What you will do:
The full set of records must be printed exactly as given.

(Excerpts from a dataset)
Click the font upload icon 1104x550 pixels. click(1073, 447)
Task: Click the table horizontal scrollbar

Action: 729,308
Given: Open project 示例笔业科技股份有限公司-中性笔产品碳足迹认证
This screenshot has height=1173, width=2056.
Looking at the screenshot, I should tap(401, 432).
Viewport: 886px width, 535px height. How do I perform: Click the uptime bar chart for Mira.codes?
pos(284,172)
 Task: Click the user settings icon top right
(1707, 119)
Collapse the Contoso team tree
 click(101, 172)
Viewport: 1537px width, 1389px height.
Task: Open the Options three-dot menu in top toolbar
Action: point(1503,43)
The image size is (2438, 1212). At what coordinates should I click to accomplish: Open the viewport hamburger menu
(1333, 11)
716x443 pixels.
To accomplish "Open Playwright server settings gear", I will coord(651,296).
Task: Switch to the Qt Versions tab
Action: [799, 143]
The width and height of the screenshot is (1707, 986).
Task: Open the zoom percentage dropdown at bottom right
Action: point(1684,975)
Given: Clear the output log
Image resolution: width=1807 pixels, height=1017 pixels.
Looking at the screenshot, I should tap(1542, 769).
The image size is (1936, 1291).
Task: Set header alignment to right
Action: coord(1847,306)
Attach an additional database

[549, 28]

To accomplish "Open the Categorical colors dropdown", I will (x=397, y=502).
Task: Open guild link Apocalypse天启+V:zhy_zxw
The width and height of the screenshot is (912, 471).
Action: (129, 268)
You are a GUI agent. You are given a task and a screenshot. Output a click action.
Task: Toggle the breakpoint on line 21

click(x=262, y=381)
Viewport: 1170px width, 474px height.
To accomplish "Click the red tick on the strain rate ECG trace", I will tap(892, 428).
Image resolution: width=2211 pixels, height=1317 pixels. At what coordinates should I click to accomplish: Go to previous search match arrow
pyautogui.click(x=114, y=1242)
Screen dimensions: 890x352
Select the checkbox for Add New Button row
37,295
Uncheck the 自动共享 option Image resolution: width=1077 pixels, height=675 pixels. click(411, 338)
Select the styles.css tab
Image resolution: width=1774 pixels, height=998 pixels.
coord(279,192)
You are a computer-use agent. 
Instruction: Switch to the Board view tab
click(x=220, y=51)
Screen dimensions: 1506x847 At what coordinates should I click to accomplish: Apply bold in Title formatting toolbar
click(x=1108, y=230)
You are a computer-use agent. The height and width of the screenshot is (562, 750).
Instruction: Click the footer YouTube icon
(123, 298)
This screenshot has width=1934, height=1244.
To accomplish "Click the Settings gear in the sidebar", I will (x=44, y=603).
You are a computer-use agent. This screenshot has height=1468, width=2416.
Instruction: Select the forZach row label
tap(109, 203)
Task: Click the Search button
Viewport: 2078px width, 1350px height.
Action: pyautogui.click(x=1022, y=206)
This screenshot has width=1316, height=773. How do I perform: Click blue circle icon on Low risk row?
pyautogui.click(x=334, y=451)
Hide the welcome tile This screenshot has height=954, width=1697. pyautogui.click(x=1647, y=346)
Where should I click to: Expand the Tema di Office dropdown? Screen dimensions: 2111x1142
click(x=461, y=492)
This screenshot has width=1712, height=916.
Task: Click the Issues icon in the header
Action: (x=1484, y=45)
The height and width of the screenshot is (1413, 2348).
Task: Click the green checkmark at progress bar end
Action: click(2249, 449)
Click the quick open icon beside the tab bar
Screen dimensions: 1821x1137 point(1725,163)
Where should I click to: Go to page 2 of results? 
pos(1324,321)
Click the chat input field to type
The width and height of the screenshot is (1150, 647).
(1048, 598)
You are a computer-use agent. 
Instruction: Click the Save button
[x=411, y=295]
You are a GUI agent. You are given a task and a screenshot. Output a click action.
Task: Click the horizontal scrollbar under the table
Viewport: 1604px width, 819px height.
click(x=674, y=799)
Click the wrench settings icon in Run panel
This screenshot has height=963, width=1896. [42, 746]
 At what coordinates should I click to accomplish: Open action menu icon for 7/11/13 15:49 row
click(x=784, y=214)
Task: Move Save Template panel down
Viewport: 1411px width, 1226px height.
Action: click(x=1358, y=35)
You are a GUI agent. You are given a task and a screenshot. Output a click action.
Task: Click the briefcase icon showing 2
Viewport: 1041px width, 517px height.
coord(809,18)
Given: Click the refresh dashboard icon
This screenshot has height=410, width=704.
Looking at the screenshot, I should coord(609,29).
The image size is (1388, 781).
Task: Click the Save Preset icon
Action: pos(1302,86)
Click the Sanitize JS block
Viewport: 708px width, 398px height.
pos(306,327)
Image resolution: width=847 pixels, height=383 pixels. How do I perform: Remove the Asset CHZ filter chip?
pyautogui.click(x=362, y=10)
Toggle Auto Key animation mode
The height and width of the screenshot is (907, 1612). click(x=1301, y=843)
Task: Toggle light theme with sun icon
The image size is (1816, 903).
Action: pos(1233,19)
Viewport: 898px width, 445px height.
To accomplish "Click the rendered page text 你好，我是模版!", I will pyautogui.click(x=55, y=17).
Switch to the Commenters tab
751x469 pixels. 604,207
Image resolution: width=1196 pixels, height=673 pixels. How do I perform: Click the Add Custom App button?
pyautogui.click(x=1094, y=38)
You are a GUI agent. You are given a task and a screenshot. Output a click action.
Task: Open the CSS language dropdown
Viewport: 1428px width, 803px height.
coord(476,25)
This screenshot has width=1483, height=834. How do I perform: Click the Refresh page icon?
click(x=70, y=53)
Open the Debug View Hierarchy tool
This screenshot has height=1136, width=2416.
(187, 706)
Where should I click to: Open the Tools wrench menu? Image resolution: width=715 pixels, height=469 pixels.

Your solution:
Click the font upload icon 1104x550 pixels. click(1073, 447)
Task: Click the table horizontal scrollbar

Action: 729,308
Given: Open project 示例笔业科技股份有限公司-中性笔产品碳足迹认证
This screenshot has height=1173, width=2056.
Looking at the screenshot, I should tap(401, 432).
Viewport: 886px width, 535px height. How do I perform: Click the uptime bar chart for Mira.codes?
pos(284,172)
 Task: Click the user settings icon top right
(1707, 119)
Collapse the Contoso team tree
 click(101, 172)
Viewport: 1537px width, 1389px height.
Task: Open the Options three-dot menu in top toolbar
Action: point(1503,43)
The image size is (2438, 1212). At what coordinates should I click to accomplish: Open the viewport hamburger menu
(1333, 11)
716x443 pixels.
To accomplish "Open Playwright server settings gear", I will coord(651,296).
Task: Switch to the Qt Versions tab
Action: [799, 143]
The width and height of the screenshot is (1707, 986).
Task: Open the zoom percentage dropdown at bottom right
Action: point(1684,975)
Given: Clear the output log
Image resolution: width=1807 pixels, height=1017 pixels.
Looking at the screenshot, I should tap(1542, 769).
The image size is (1936, 1291).
Task: Set header alignment to right
Action: coord(1847,306)
Attach an additional database

[549, 28]

To accomplish "Open the Categorical colors dropdown", I will (x=397, y=502).
Task: Open guild link Apocalypse天启+V:zhy_zxw
The width and height of the screenshot is (912, 471).
Action: (129, 268)
You are a GUI agent. You are given a task and a screenshot. Output a click action.
Task: Toggle the breakpoint on line 21

click(x=262, y=381)
Viewport: 1170px width, 474px height.
To accomplish "Click the red tick on the strain rate ECG trace", I will tap(892, 428).
Image resolution: width=2211 pixels, height=1317 pixels. At what coordinates should I click to accomplish: Go to previous search match arrow
pyautogui.click(x=114, y=1242)
Screen dimensions: 890x352
Select the checkbox for Add New Button row
37,295
Uncheck the 自动共享 option Image resolution: width=1077 pixels, height=675 pixels. click(411, 338)
Select the styles.css tab
Image resolution: width=1774 pixels, height=998 pixels.
coord(279,192)
You are a computer-use agent. 
Instruction: Switch to the Board view tab
click(x=220, y=51)
Screen dimensions: 1506x847 At what coordinates should I click to accomplish: Apply bold in Title formatting toolbar
click(x=1108, y=230)
You are a computer-use agent. The height and width of the screenshot is (562, 750).
Instruction: Click the footer YouTube icon
(123, 298)
This screenshot has width=1934, height=1244.
To accomplish "Click the Settings gear in the sidebar", I will (x=44, y=603).
You are a computer-use agent. This screenshot has height=1468, width=2416.
Instruction: Select the forZach row label
tap(109, 203)
Task: Click the Search button
Viewport: 2078px width, 1350px height.
Action: pyautogui.click(x=1022, y=206)
This screenshot has width=1316, height=773. How do I perform: Click blue circle icon on Low risk row?
pyautogui.click(x=334, y=451)
Hide the welcome tile This screenshot has height=954, width=1697. pyautogui.click(x=1647, y=346)
Where should I click to: Expand the Tema di Office dropdown? Screen dimensions: 2111x1142
click(x=461, y=492)
This screenshot has width=1712, height=916.
Task: Click the Issues icon in the header
Action: (x=1484, y=45)
The height and width of the screenshot is (1413, 2348).
Task: Click the green checkmark at progress bar end
Action: click(2249, 449)
Click the quick open icon beside the tab bar
Screen dimensions: 1821x1137 point(1725,163)
Where should I click to: Go to page 2 of results? 
pos(1324,321)
Click the chat input field to type
The width and height of the screenshot is (1150, 647).
(1048, 598)
You are a computer-use agent. 
Instruction: Click the Save button
[x=411, y=295]
You are a GUI agent. You are given a task and a screenshot. Output a click action.
Task: Click the horizontal scrollbar under the table
Viewport: 1604px width, 819px height.
click(x=674, y=799)
Click the wrench settings icon in Run panel
This screenshot has height=963, width=1896. [42, 746]
 At what coordinates should I click to accomplish: Open action menu icon for 7/11/13 15:49 row
click(x=784, y=214)
Task: Move Save Template panel down
Viewport: 1411px width, 1226px height.
Action: click(x=1358, y=35)
You are a GUI agent. You are given a task and a screenshot. Output a click action.
Task: Click the briefcase icon showing 2
Viewport: 1041px width, 517px height.
coord(809,18)
Given: Click the refresh dashboard icon
This screenshot has height=410, width=704.
Looking at the screenshot, I should coord(609,29).
The image size is (1388, 781).
Task: Click the Save Preset icon
Action: pos(1302,86)
Click the Sanitize JS block
Viewport: 708px width, 398px height.
pos(306,327)
Image resolution: width=847 pixels, height=383 pixels. How do I perform: Remove the Asset CHZ filter chip?
pyautogui.click(x=362, y=10)
Toggle Auto Key animation mode
The height and width of the screenshot is (907, 1612). click(x=1301, y=843)
Task: Toggle light theme with sun icon
The image size is (1816, 903).
Action: pos(1233,19)
Viewport: 898px width, 445px height.
To accomplish "Click the rendered page text 你好，我是模版!", I will pyautogui.click(x=55, y=17).
Switch to the Commenters tab
751x469 pixels. 604,207
Image resolution: width=1196 pixels, height=673 pixels. How do I perform: Click the Add Custom App button?
pyautogui.click(x=1094, y=38)
You are a GUI agent. You are given a task and a screenshot. Output a click action.
Task: Open the CSS language dropdown
Viewport: 1428px width, 803px height.
coord(476,25)
This screenshot has width=1483, height=834. How do I perform: Click the Refresh page icon?
click(x=70, y=53)
Open the Debug View Hierarchy tool
This screenshot has height=1136, width=2416.
(187, 706)
Where should I click to: Open the Tools wrench menu? Image resolution: width=715 pixels, height=469 pixels.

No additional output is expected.